What causes impotence?
In most cases, the cause of impotence dictates the treatment options, so it is important to understand the possible causes of erectile dysfunction in order to gain a better understanding of the treatments.
Impotence can be caused by psychological and physical issues, from underlying health conditions and structural abnormalities, to depression, stress and anxiety.
When you approach your doctor about impotence, they will ask you a series of questions and carry out a physical examination to determine the possible causes and identify potential treatment options.
Treatment options for impotence
Psychological treatments include couple’s therapy, counselling and talking therapy; anti-depressant medication may also be prescribed.
Medical treatments depend heavily on the cause; one of the main causes of erectile dysfunction is cardiovascular disease, which reduces blood flow around the body. Risk factors for cardiovascular disease include being overweight or obese, high cholesterol, high blood pressure, smoking, drinking and diabetes. Many of the risk factors are related to lifestyle and before formal medical treatments are recommended, a doctor will probably advise lifestyle changes, which include:
- Adopting a healthy, balanced lifestyle
- Following a calorie-controlled diet
- Doing regular exercise
- Cutting down on drinking
- Giving up smoking
- Cutting out fatty, processed foods
Medication is a commonly used treatment for erectile dysfunction; medicines known as PDE-5 inhibitors (phosphodiesterase-5 inhibitors) are designed to treat erectile dysfunction by increasing blood flow to the penis. The most common PDE-5 inhibitors are:
These medicines are designed to work ‘on demand’ and should be taken before a man intends to have sexual intercourse; your doctor will give you dosage instructions and advise you how and when to take the medication. PDE-5 inhibitors are very effective but they are not suitable for some people; your doctor will ask you about your medical history, the medication you take and your general health before prescribing medication, as these medicines can interact with other drugs and they are not suitable for people who have underlying health conditions, bleeding disorders, low blood pressure and a history of strokes or heart attacks. Possible side-effects of PDE-5 inhibitors include dizziness, headaches, nausea and vomiting and redness in the face.

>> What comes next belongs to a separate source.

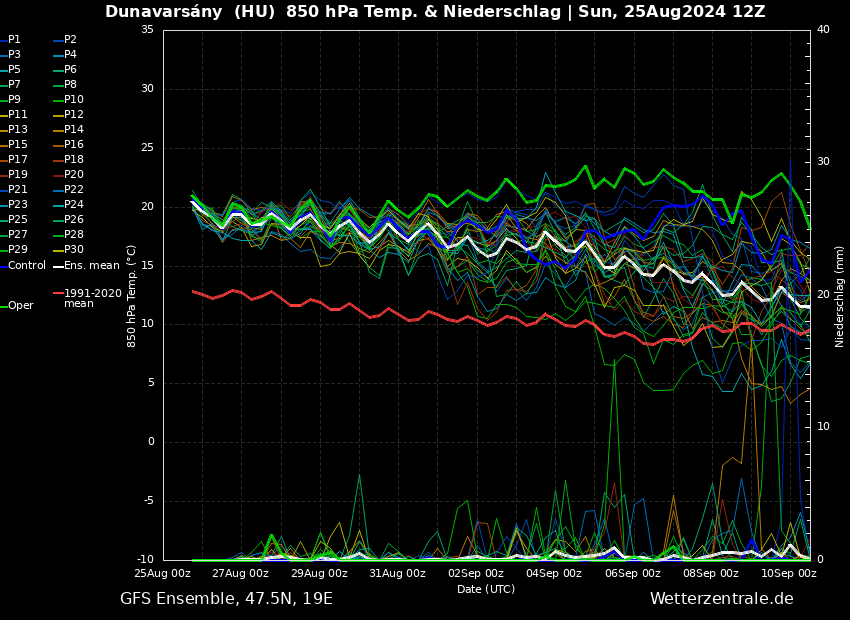Click the P1 legend entry
This screenshot has height=620, width=850.
14,40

Other treatment options include vacuum pumps and penile implants. Penile implants are generally only recommended in severe cases, when other treatments have been unsuccessful; the most common type of implant is an inflatable implant, which comprises of cylinders and a combined pump and reservoir; the patient simply presses on the pump to inflate the implant and create an erection.
Vacuum pumps are not widely used; they are designed to bring about an erection by increasing blood flow to the penis. There are different types of vacuum pump available and your doctor will explain how and when to use the device.